On a relative basis, the 2017 bull market had an entirely different on-chain footprint than what we are witnessing today. Back then, BTC held by exchanges nearly doubled as BTC flirted with $20,000 USD for the first time.
Intuitively, it makes sense that a retail driven rally would increase BTC held by major exchanges. Since there are clear educational frictions in self-custodying assets, many retail investors prefer to defer custody to centralized service providers. Even though the industry has come a long way, especially in terms of hardware options for self-custody, there is still a steep learning curve that makes newcomers gravitate towards centralized exchanges.
So why isn’t BTC held by major exchanges increasing?
If the rally we are witnessing was retail-driven, the 100B USD added to bitcoin’s market cap would have likely been predominantly held on centralized exchanges. While it is true that our estimates are not capturing emerging exchanges, such as Deribit and FTX, Coinbase (given that they do not re-use addresses), or new on-ramps such as Paypal, one would still expect to see an increase in AuC on these established markets. However, the opposite seems to be taking place.

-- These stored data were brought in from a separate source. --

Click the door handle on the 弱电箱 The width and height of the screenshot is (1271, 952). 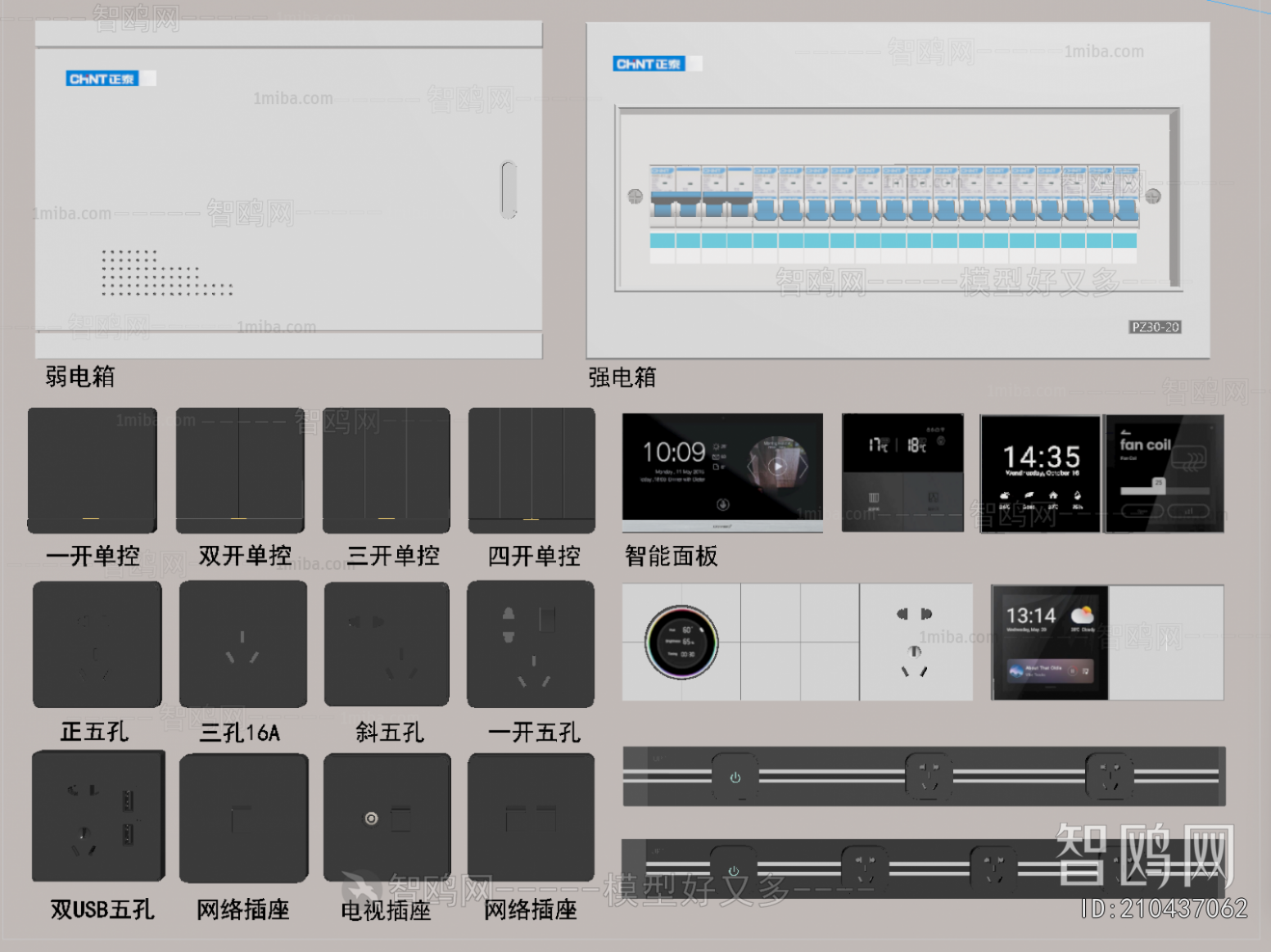(x=509, y=190)

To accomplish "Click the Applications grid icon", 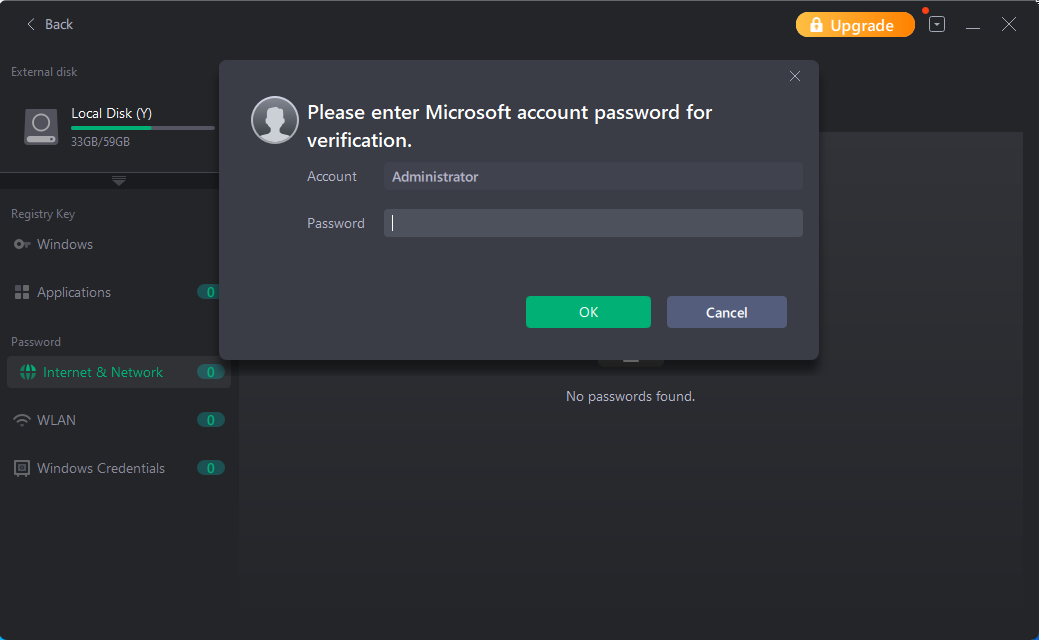I will point(22,292).
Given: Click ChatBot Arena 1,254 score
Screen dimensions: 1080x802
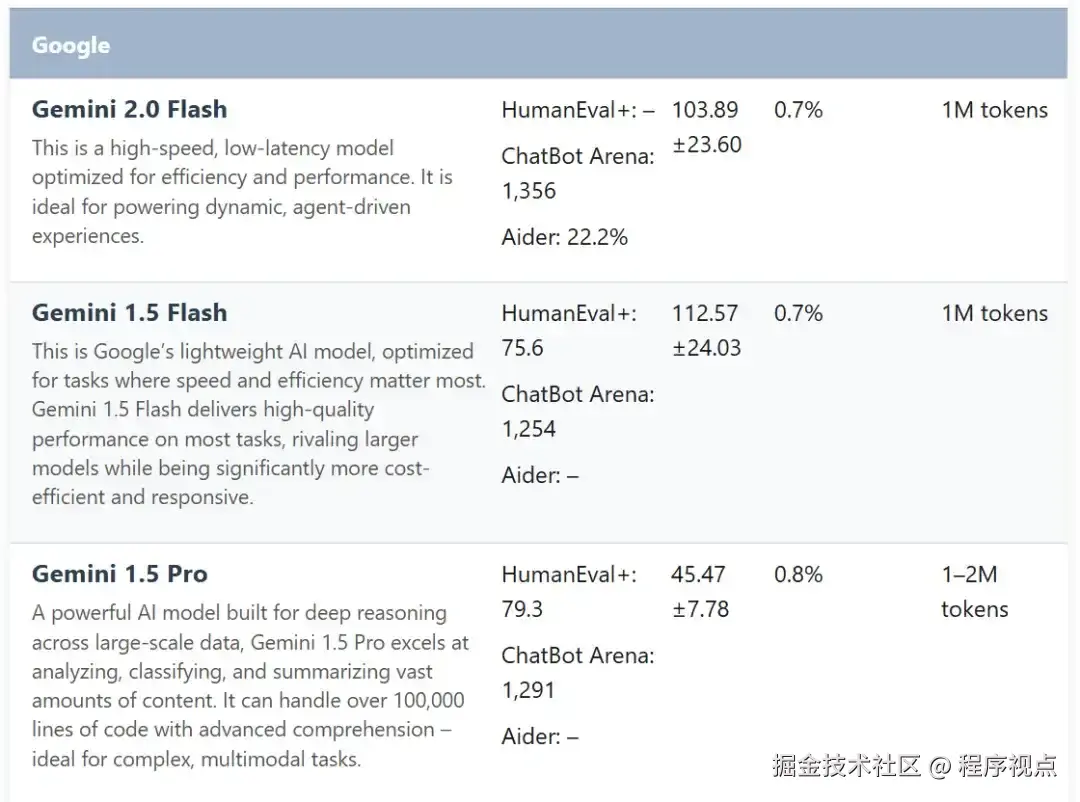Looking at the screenshot, I should (x=578, y=411).
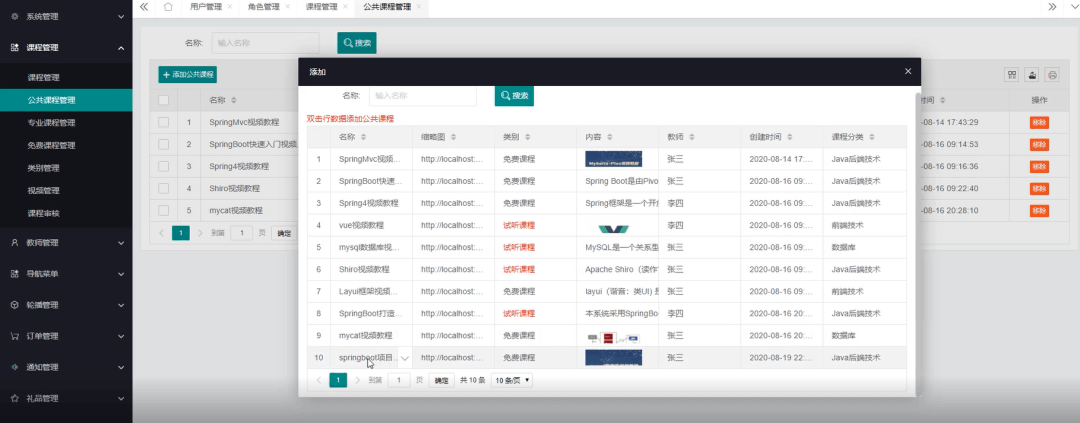Click the 搜索 button inside the dialog
This screenshot has height=423, width=1080.
point(514,96)
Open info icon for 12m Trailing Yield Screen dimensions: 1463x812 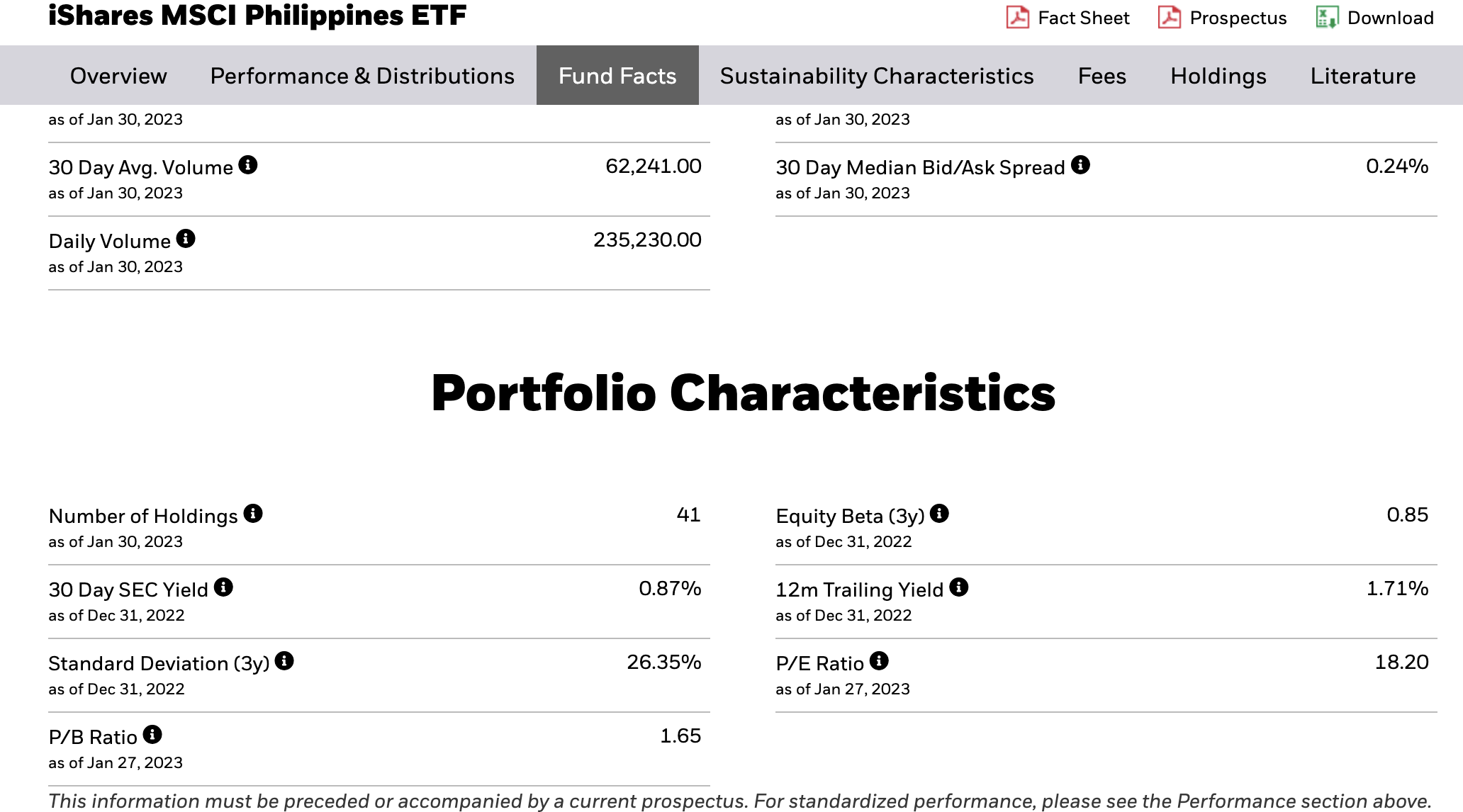[959, 587]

This suggests that there are other forces at play. On Nov. 21st, news outlets reported that Coinbase’s institutional AuC grew from 6B in April to 20B by 4Q20. If this rally is being driven by an influx of institutional investors, that would explain the downward trend in AuC by exchanges. Since institutional investors tend to operate predominantly in OTC markets, they bypass retail exchanges.
In conclusion, our analysis of miner behavior coupled with custody data on Huobi shows no evidence to suggest this rally is being predominantly driven by a regulatory crackdown in China. The downward trend in AuC by retail exchanges may be an indication that this rally is being driven by increased institutional adoption. Given the use of OTC on-ramps, an increase in institutional participation would result in positive price action, but limited on-chain footprint, which is what we might be witnessing in this bull market.